CONSIGNE: Reproduisez à l'identique, dans l'extrait sur la presse française, le passage allant de « Économiquement, N.Sarkozy est » jusqu'à « à la gamelle. ».

EXTRAIT À LIRE:
◆ ◆ ◆
Tousser trois fois

La presse française est malade et prend le bouillon. Au théâtre de la Colline, les journalistes émettent des poussées stridulantes concernant leurs conditions.

42-17770243R.Ménard, le pitre de RSF affirmait en 2007 que « N.Sarkozy n’était pas un problème pour la presse ». C’est donc une profession frappée d’amnésie qui feint de se serrer les coudes. En 2007, quasi unanimement, elle présente la candidature de N.Sarkozy comme une option de droite. En effet, les grands quotidiens fustigent la diabolisation du chef de l’UMP. Entre S.Royal et le gesticulant ministre de l’intérieur, ce n’est rien d’autre qu’un bon vieux débat centro-bipolaire. Quand Marianne, la feuille de chou bayrouiste, publie un numéro assassin sur le surexcité du ministère de la police, on affuble l’hebdomadaire de subjectivité caricaturale. La volée de bois vert arrive de toutes parts, de tous bords. La presse dans son ensemble tient son duel Royal/Sarkozy et ne veut pas le lâcher. Libération, tiédasse tâcheron de la presse bobo sponsorisé par Armani et Channel, entretien ce voluptueux débat. Soutenant la candidate de gauche du bout des colonnes, critiquant le spasmodique poulain de TF1 avec une fine modération. Le Monde tire à boulets rouges sur F.Bayrou le prétendu centriste alors qu’il est le vrai candidat de la droite classique. Il est clair que derrière le discours mielleux du béarnais s’embusque une politique économique clairement à droite. L’approche sociétale est juste libérale, on ne peut lui demander moins. Le positionnement du Figaro ne mérite sûrement pas que l’on s’y attarde. En manque de journalistes car tous recasés dans la publi-information ou la retouche photographique, le quotidien à la botte du vendeur d’armes S.Dassault joue les pom-pom girls de la réaction depuis déjà quelques années et n’est plus à proprement parlé un journal d’information.
Économiquement, N.Sarkozy est le parfait bourrin. Le tirage papier en témoigne. Pas question de ronger les marges d’une presse déjà largement sinistrée. Tout le monde va bon gré mal gré à la gamelle.

Un cycle et deux fouilles rectales plus tard, des couinements aigus montent du théâtre de la Colline. Les amblyopes d’hier ont eu la révélation. La presse serait au bord du collapsus. La liberté d’écrire et de diffuser serait en danger en France. Diantre ! Étreinte par l’État UMP. Vaste blague et coups de bambous mérités.
◆ ◆ ◆
[Données de pointage sur pages et écrans]
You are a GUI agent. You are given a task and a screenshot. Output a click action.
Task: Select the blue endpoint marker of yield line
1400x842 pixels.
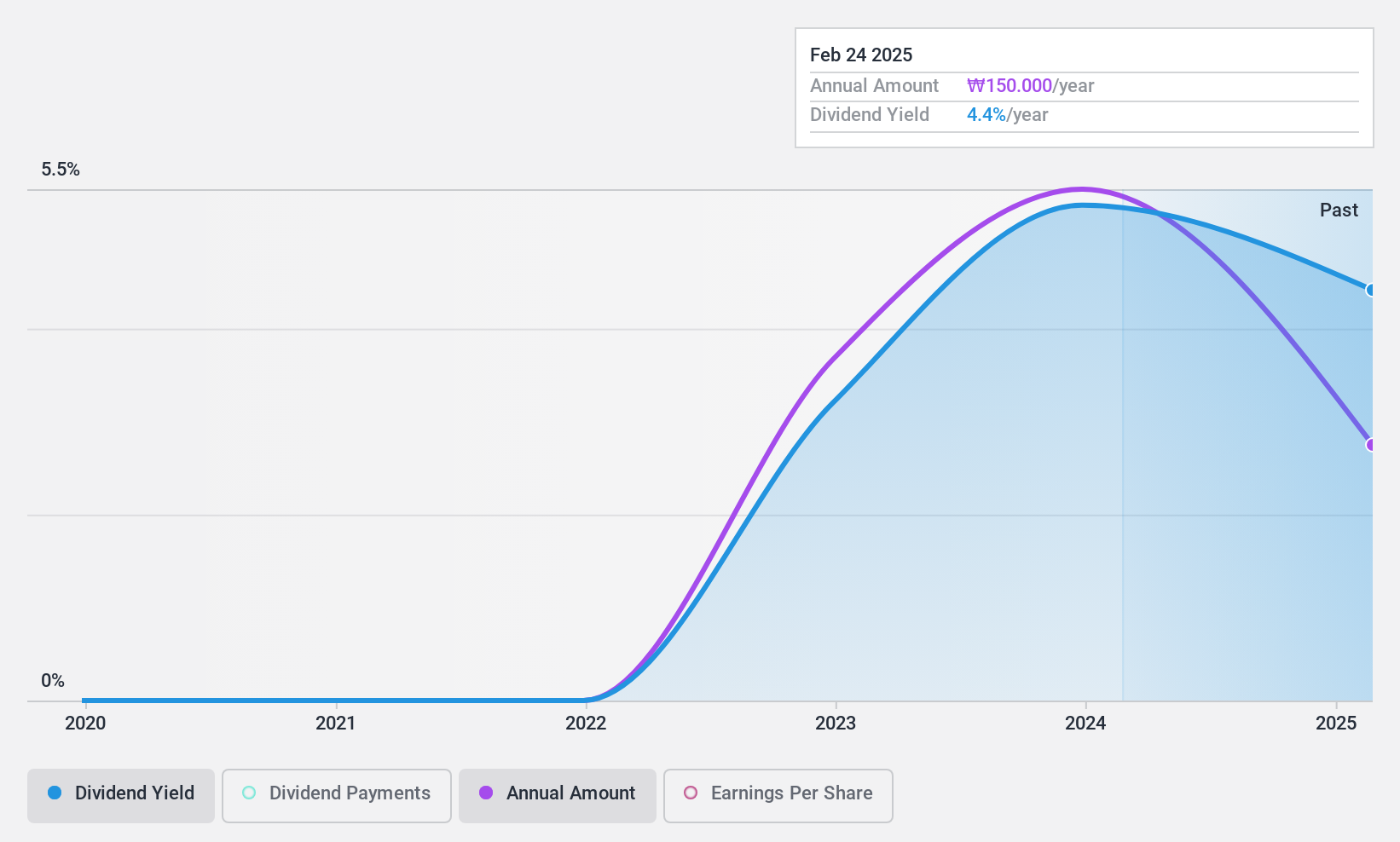1370,290

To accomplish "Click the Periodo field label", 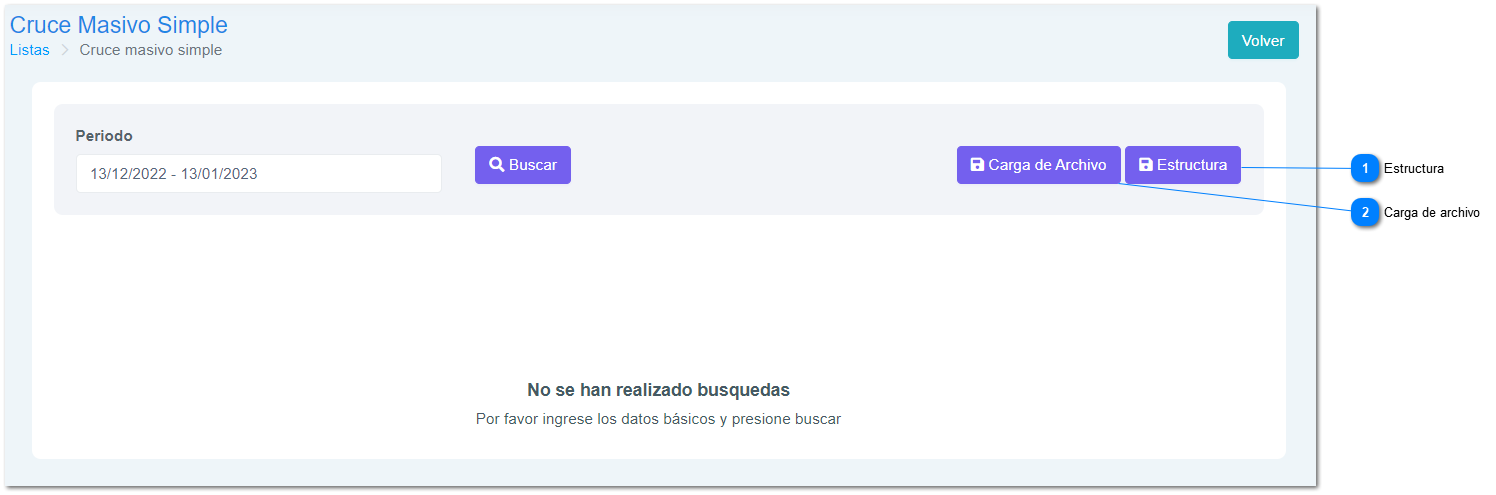I will pyautogui.click(x=104, y=136).

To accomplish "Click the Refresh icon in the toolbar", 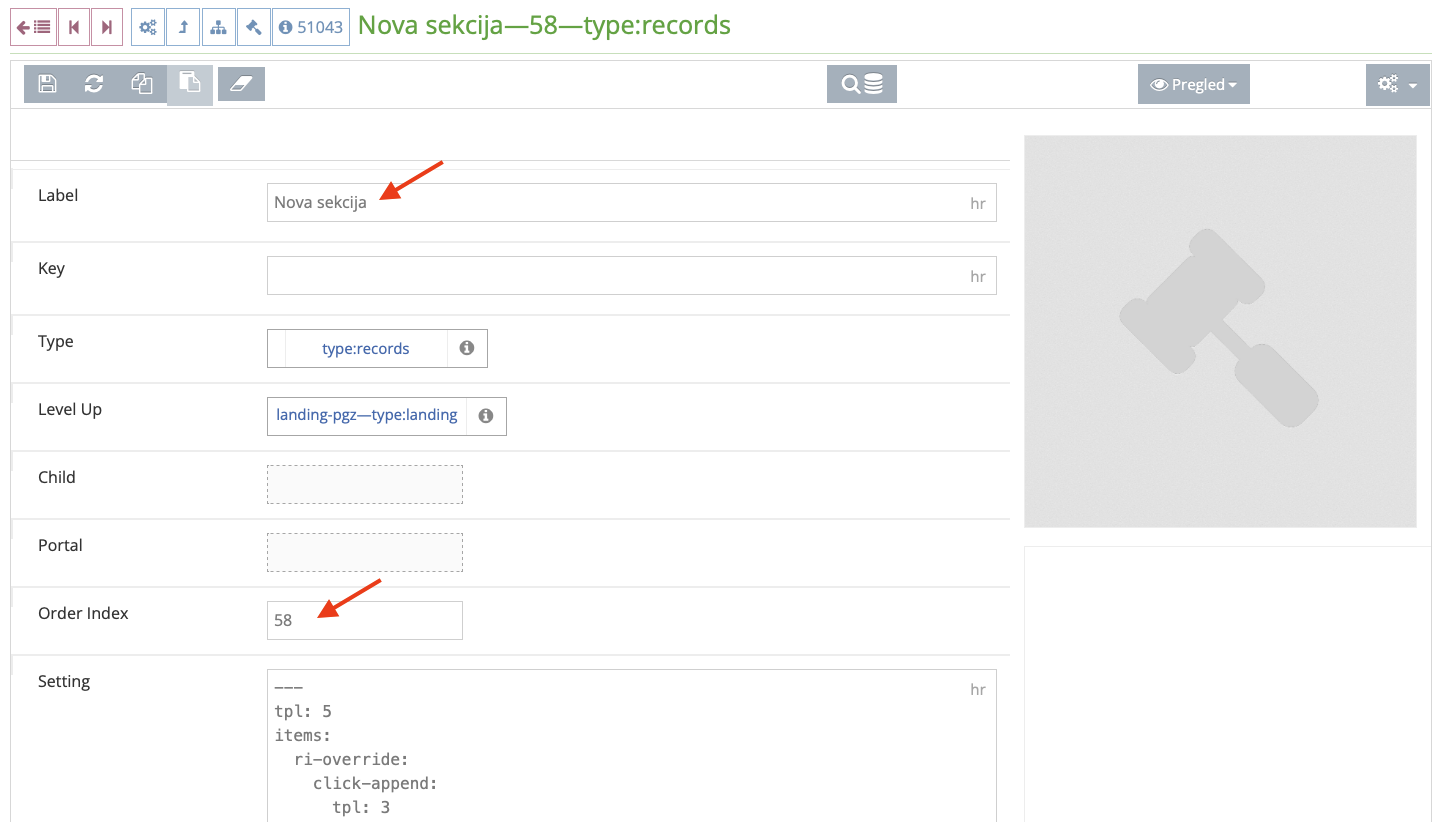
◆ ◆ ◆
RÉPONSE ATTENDUE:
Économiquement, N.Sarkozy est le parfait bourrin. Le tirage papier en témoigne. Pas question de ronger les marges d’une presse déjà largement sinistrée. Tout le monde va bon gré mal gré à la gamelle.